Upon consideration, we affirm the dismissal of Helton's habeas petition, but for reasons other than those stated by the district court. Russ' Kwik Car Wash, Inc. v. Marathon Petroleum Co., 772 F.2d 214, 216 (6th Cir.1985) (per curiam).

6

First, regarding claims one and three, the cause and prejudice analysis is not appropriate here because the Supreme Court of Ohio did not clearly and expressly rely on any procedural default by Helton as a basis for denying these claims. See Harris v. Reed, 109 S.Ct. 1038, 1042-43 (1989). Nonetheless, these claims are without merit. Helton did not introduce sufficient evidence that, if believed, would raise a question in the minds of reasonable persons concerning the existence of self-defense. See State v. Melchior, 56 Ohio St.2d 15, 381 N.E.2d 195, 199 (1978). Additionally, in a noncapital case, a failure to instruct on a lesser included offense, even assuming the evidence was such as to warrant an instruction on a lesser included offense, is not a ground for granting federal habeas corpus relief. See Bagby v. Sowders, 894 F.2d 792, 797 (6th Cir.) (plurality opinion) (en banc), cert. denied, 110 S.Ct. 2626 (1990).

7

Second, because Helton did not pursue claim two on direct appeal, he is now barred from litigating this claim in the Ohio courts because of res judicata. See Keener v. Ridenour, 594 F.2d 581, 589-91 (6th Cir.1979). Review of the merits of this claim is precluded in this court absent a showing of cause and prejudice to excuse the procedural default. See Teague v. Lane, 109 S.Ct. 1060, 1068 (1989). Helton has waived review of this claim because he has not established cause and prejudice to excuse his procedural default, nor has he made a colorable showing of innocence to excuse the cause and prejudice requirement.

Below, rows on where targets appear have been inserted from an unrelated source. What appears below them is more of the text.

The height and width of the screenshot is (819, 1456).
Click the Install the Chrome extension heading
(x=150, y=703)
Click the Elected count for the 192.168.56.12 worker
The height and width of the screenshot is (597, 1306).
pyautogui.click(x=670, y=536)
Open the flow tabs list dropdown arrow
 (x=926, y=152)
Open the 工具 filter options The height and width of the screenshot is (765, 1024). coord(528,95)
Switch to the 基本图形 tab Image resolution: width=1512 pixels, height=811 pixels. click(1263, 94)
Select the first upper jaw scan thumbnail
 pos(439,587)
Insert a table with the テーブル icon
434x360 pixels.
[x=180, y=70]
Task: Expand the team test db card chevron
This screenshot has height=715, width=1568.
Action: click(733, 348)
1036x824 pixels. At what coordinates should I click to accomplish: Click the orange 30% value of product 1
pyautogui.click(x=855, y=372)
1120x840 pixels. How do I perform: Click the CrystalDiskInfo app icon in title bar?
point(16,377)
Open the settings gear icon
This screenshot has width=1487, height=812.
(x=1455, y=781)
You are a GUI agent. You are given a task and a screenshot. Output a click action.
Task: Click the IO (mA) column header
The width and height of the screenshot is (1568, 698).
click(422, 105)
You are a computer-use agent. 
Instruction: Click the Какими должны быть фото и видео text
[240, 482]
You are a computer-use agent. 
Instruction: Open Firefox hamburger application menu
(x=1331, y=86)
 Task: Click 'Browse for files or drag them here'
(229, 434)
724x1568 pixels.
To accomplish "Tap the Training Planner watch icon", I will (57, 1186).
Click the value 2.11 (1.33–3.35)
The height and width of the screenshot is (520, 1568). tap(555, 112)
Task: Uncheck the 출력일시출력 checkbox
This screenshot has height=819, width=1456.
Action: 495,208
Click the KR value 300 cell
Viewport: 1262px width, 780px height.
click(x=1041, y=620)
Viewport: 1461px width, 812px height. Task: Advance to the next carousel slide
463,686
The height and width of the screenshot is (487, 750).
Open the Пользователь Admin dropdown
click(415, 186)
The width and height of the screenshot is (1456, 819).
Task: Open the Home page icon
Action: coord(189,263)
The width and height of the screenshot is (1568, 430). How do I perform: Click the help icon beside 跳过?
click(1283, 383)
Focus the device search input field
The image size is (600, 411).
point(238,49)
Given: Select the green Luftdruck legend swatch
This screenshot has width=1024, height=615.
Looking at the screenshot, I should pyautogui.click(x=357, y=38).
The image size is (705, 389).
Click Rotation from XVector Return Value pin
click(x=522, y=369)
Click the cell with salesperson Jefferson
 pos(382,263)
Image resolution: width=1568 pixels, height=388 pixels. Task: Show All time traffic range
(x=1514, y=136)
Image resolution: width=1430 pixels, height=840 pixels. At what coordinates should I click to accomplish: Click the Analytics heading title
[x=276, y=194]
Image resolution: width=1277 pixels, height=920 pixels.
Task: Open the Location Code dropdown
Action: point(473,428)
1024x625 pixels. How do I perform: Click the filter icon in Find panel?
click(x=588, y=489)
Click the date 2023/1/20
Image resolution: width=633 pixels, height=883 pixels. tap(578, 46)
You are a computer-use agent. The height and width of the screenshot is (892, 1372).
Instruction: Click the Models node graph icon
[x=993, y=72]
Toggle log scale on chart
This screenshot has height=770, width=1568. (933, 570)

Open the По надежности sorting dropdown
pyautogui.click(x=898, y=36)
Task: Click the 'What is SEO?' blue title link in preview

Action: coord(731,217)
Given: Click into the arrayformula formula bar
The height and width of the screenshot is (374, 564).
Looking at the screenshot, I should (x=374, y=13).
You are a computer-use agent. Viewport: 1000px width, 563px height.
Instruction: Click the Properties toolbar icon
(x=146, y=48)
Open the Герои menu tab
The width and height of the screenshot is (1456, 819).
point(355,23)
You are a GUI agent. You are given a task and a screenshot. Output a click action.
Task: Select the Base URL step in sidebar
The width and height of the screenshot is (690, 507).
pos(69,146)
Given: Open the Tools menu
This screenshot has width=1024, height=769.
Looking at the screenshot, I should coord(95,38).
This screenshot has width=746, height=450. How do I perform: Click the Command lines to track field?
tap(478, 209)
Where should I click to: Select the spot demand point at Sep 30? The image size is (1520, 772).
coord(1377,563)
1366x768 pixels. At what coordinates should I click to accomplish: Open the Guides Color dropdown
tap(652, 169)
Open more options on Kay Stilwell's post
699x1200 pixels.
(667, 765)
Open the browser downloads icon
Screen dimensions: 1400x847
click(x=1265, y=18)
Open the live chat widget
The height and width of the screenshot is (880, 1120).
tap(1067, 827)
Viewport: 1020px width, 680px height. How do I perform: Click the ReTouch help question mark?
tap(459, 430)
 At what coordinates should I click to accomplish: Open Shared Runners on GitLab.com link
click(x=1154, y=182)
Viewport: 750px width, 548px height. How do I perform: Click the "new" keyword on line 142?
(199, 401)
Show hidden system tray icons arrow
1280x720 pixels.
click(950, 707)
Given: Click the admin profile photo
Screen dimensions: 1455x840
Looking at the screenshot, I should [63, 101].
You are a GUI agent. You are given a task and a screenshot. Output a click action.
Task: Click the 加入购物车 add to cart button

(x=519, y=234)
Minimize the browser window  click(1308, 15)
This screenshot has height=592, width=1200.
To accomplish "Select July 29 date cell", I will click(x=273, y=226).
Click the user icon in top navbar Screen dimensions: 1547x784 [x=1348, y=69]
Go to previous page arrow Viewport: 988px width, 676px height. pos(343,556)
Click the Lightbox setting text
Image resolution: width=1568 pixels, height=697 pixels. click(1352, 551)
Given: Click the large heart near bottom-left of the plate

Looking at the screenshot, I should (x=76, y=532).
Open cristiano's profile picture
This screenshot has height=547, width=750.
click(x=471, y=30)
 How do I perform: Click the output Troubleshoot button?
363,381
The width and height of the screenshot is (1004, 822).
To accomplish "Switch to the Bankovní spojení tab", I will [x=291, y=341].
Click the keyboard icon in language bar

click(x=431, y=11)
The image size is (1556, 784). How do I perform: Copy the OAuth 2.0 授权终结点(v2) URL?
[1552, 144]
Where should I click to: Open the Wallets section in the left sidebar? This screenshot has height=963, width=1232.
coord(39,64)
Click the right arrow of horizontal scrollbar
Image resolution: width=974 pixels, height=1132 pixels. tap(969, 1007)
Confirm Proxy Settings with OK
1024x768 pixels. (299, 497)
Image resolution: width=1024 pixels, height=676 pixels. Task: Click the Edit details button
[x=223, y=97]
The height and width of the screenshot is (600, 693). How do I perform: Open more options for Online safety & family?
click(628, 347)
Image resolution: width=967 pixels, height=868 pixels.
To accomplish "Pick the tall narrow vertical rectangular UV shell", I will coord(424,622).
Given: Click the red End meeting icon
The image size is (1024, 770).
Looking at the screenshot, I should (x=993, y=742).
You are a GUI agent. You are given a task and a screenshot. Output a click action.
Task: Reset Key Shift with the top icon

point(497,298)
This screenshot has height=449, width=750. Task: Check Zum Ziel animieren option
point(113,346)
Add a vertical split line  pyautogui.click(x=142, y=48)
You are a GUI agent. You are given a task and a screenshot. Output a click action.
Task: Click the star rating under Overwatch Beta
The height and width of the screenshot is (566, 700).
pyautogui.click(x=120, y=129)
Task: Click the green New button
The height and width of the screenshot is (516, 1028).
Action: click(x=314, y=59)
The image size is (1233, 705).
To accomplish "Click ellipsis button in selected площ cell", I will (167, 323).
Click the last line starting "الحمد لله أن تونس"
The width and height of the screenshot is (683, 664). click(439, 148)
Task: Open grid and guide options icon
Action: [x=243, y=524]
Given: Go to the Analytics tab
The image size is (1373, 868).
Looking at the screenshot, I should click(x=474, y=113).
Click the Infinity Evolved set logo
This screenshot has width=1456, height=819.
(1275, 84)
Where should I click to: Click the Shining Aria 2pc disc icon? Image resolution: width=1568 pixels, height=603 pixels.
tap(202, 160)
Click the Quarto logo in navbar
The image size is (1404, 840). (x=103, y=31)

See Murray v. Carrier, 477 U.S. 478, 495-96 (1986).

8

Third, Helton's failure to raise the self-defense component of his ineffective assistance of counsel claim on direct appeal when represented by new counsel bars that issue from post-conviction relief in the Ohio courts. See State v. Cole, 2 Ohio St.3d 112, 443 N.E.2d 169, 170-71 (1982). In light of the bar, this court may not address the merits of Helton's claim absent a showing of cause and prejudice. Teague, 109 S.Ct. at 1068. Helton fails to demonstrate cause for and prejudice resulting from his failure to fairly present this contention to the Ohio courts. Therefore, Helton has waived consideration of this component of his ineffective assistance of counsel claim.

9

Finally, for the reasons stated by the district court, Helton's second component of his ineffective assistance of counsel claim, based on a failure to request a lesser-included offense instruction, is affirmed.

10

For these reasons, the district court's order dismissing the petition for a writ of habeas corpus is hereby affirmed. Rule 9(b)(5), Rules of the Sixth Circuit.